American freestyle skier

Jillian Rachell Vogtli (born May 26, 1973) was a two-time Olympian and athlete on the U.S. Ski Team; she competed in the freestyle skiing events of moguls and dual moguls.

==Early years==
Vogtli was born in Buffalo, New York, and started skiing at the age of 10 at Holiday Valley (ski resort), near Buffalo. She attended and played soccer at the State University of New York at Brockport, graduating in 1996.

==United States Ski Team==
By winning the Moguls circuit on the Nor-Am Cup in 1996, she earned a spot on the US Ski Team.
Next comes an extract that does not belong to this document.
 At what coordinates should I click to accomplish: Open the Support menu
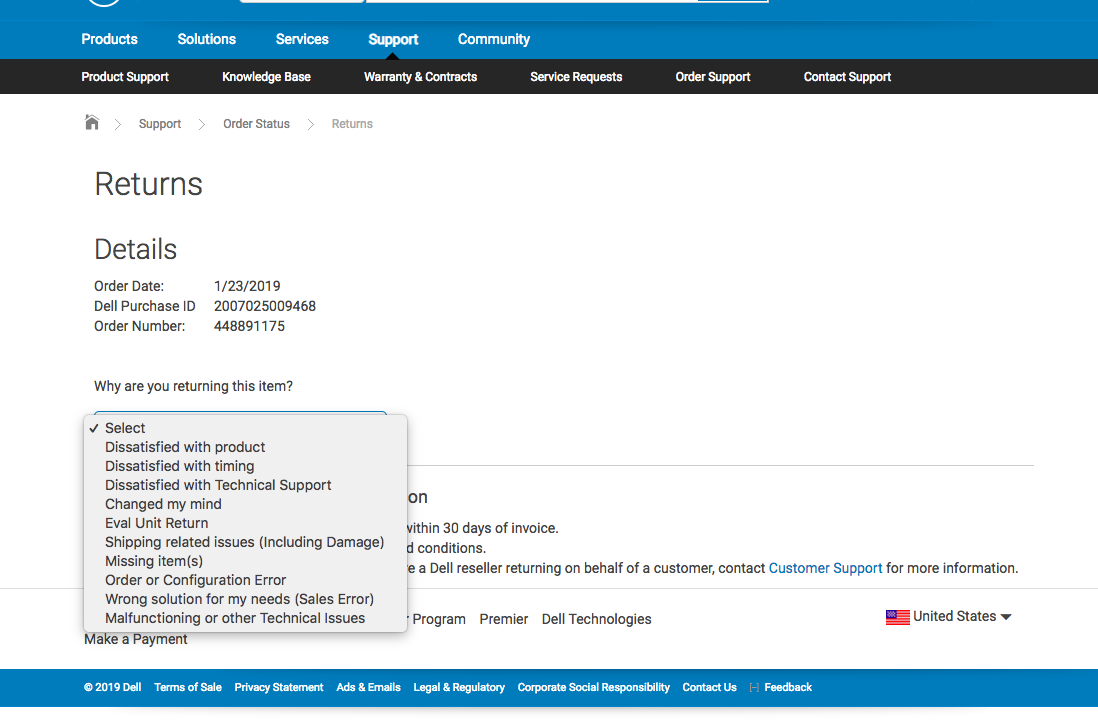pyautogui.click(x=392, y=39)
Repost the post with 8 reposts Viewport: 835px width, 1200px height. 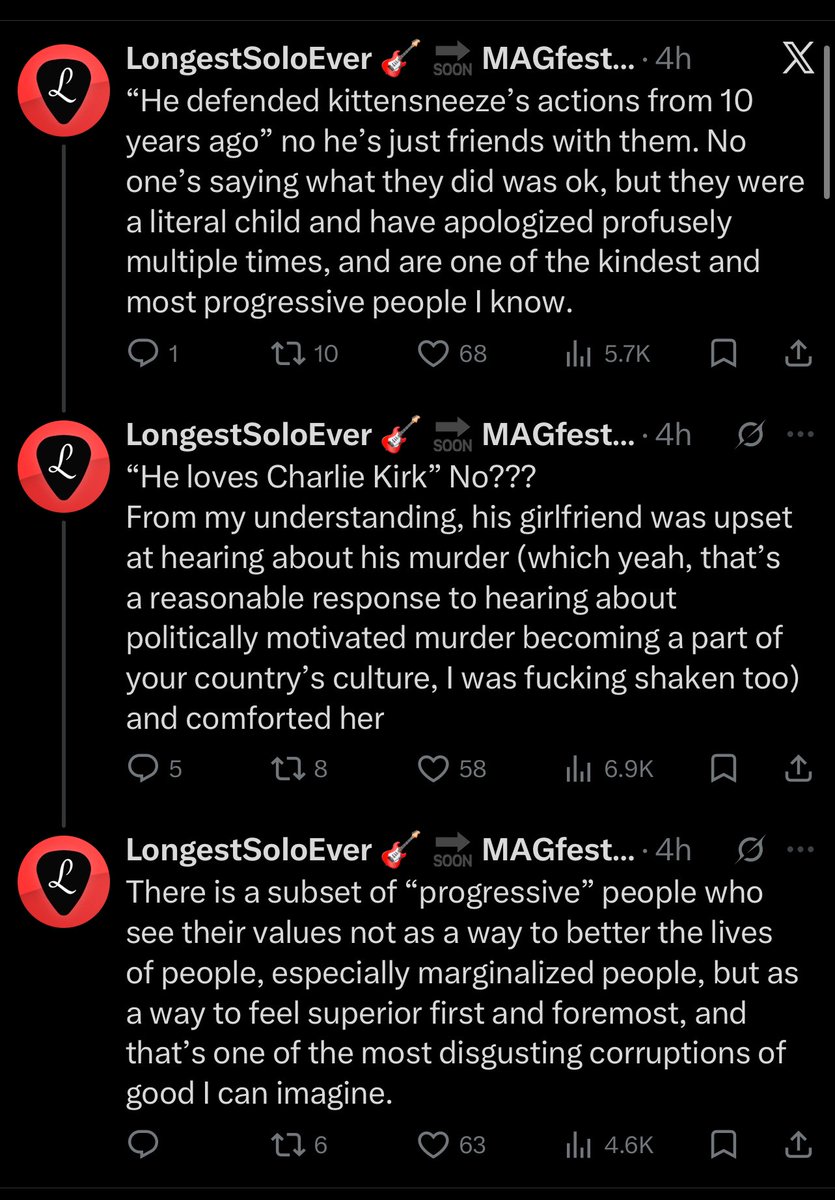(300, 768)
Shortly afterward, she competed in her first World Cup on January 12, 1997 in Lake Placid, New York, where she placed 8th in Moguls.
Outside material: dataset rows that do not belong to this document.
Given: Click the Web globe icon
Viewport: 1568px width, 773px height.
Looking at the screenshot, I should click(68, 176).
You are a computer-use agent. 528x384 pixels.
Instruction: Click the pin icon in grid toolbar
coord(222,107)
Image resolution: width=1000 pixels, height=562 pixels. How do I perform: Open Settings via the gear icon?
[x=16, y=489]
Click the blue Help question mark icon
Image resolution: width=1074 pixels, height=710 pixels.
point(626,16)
A two-time Olympian, she competed in the Salt Lake City Olympic Games in 2002 and the Turin, Italy Olympic Games in 2006. She placed 18th in Moguls in Salt Lake, and 11th in Moguls in Italy.

In 110 World Cup starts, she had 8 podiums, including one victory in Moguls in Inawashiro on February 5, 2005.

She competed in seven FIS Freestyle World Ski Championships, and she placed in the top-10 in all of them except her first, when she placed 13th. Her best finishes in the FIS Freestyle World Ski Championships were 6th place in Moguls and Dual Moguls, in 2005 and 2007, respectively.

She is also a two-time US National Champion.

Vogtli is one of the few women skiers on the Moguls World Cup who performs the very difficult D-Spin aerial maneuver (somewhat inverted 720).

==Later years==
Vogtli now sells and designs jewelry (her retail web site is jewelrybyjillian.com), and she is completing her doctorate in Natural Health.